Species of crustacean

Alpheus randalli is a species of snapping shrimp in the family Alpheidae. It lives in the Marquesas Islands and parts of the Indian Ocean, including the Seychelles, in association with a goby of the genus Amblyeleotris. The shrimp is transparent or white with prominent red markings.

==Description==
Alpheus randalli is a medium-sized snapping shrimp growing to about 3 cm long. The rostrum of Alpheus randalli is half as long again as it is broad and the carapace is not laterally compressed. The chelipeds are asymmetric, one carrying a massive snapping claw. The background colour of this shrimp is white or transparent with red bands and spots on the rostrum and both large and small chelipeds. There are further bands of white and red on the abdomen and the tips of the uropods are red. The tips of the thoracic appendages are yellowish-green.

==Distribution==
Alpheus randalli was first described in 1981 from the Marquesas Islands in the Indian Ocean where it was found living at a depth of 18 m in association with a previously undescribed species of goby in the genus Amblyeleotris.
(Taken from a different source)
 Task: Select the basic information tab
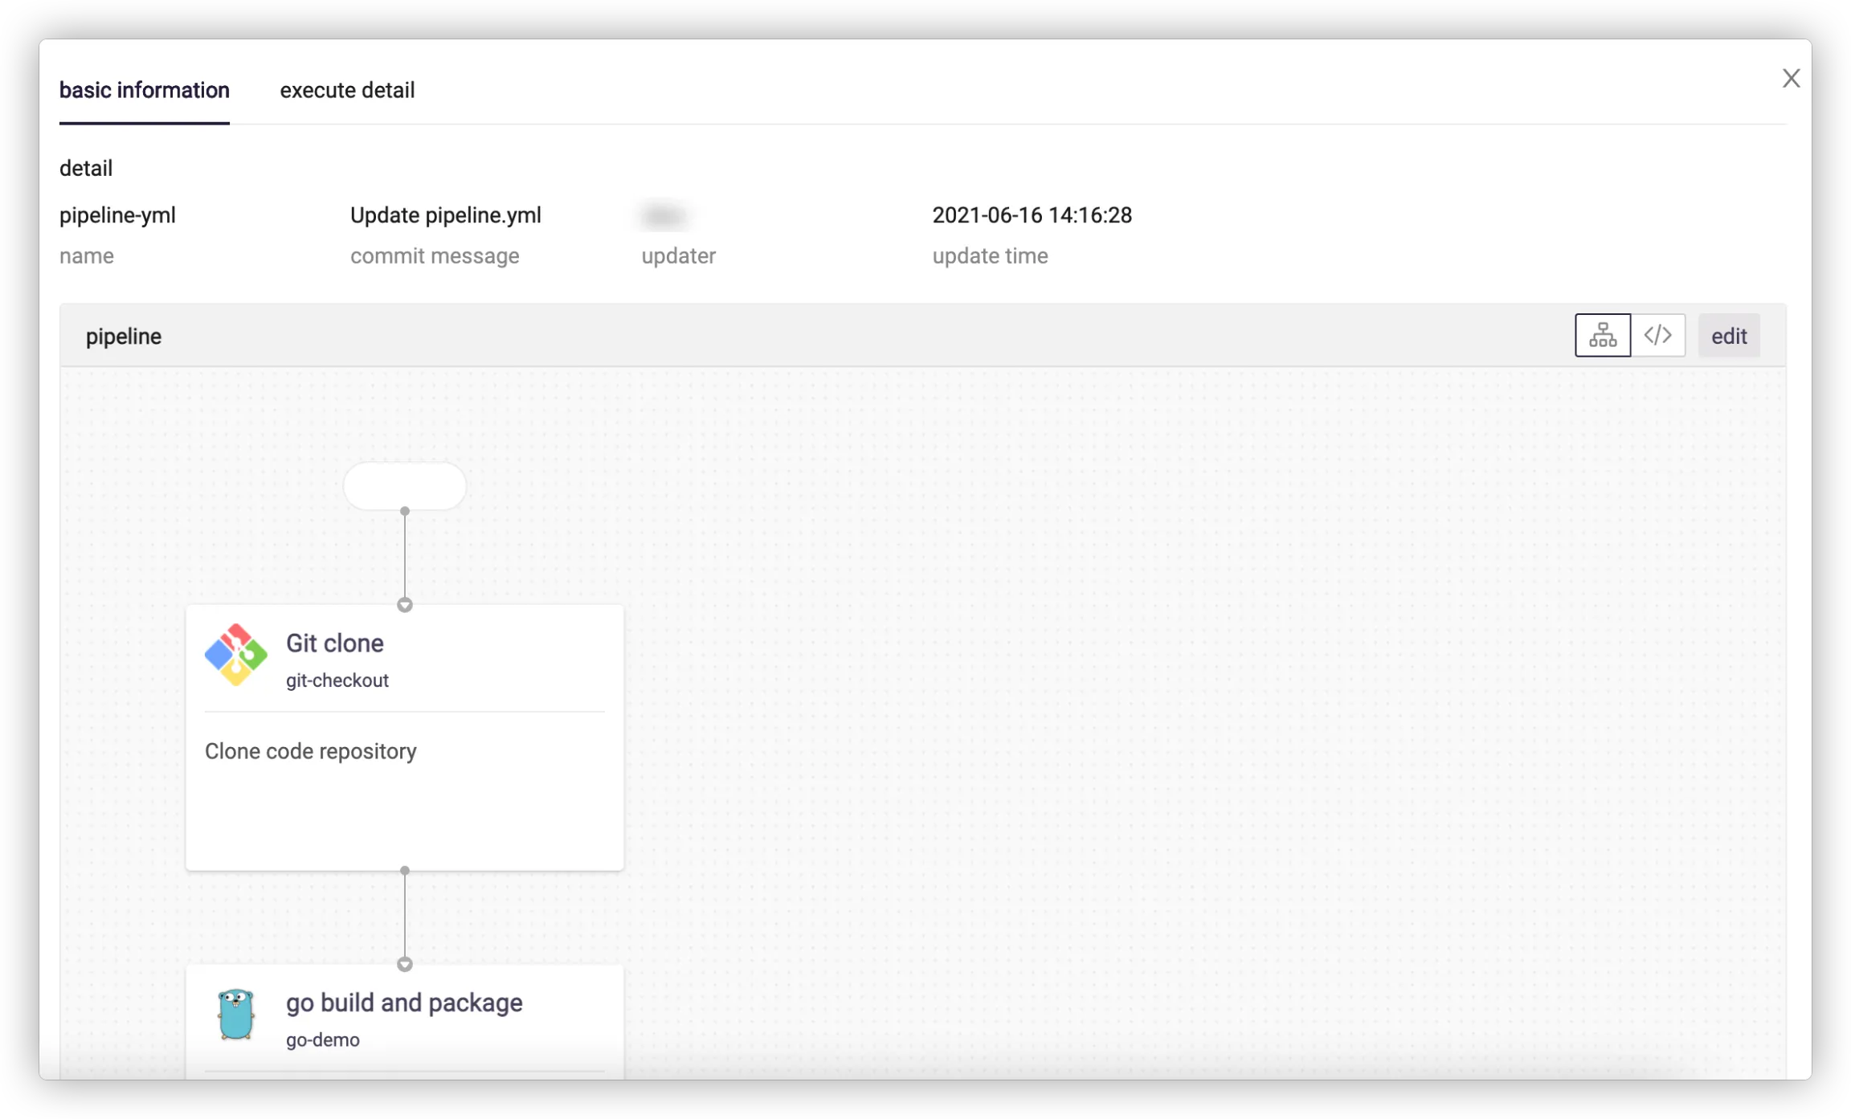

This has now been given the name Randall's prawn goby (Amblyeleotris randalli).

==Biology==
The goby and shrimp share the same extensive burrow which the shrimp excavates in sandy or silty areas of the seabed. It has one or more openings, the positions of which are constantly changing as the shrimp engages in burrowing activities. During the day, the goby rests on the burrow floor with its head by the opening or may emerge further. It feeds by picking small invertebrates out of the substrate that has been disturbed by the shrimp or by taking mouthfuls of sediment and extracting edible organisms and detritus. The shrimp is mainly a detritus feeder. The shrimp has poor sight and is alert to the actions of the goby. The shrimp is more vulnerable to predation and is quick to retreat to safety even when the danger level is low. If the fish swims into the burrow head first to escape more immediate danger, the shrimp darts in immediately. At night, both retreat into the interior of the burrow and the entrances are sealed.

The goby probably lays its eggs in a mass in the burrow as happens with other members of this genus. The shrimp lives singly in the burrow and at breeding time probably make an opening close to an adjoining burrow occupied by a shrimp of the opposite sex. The female shrimp carries her eggs under her abdomen.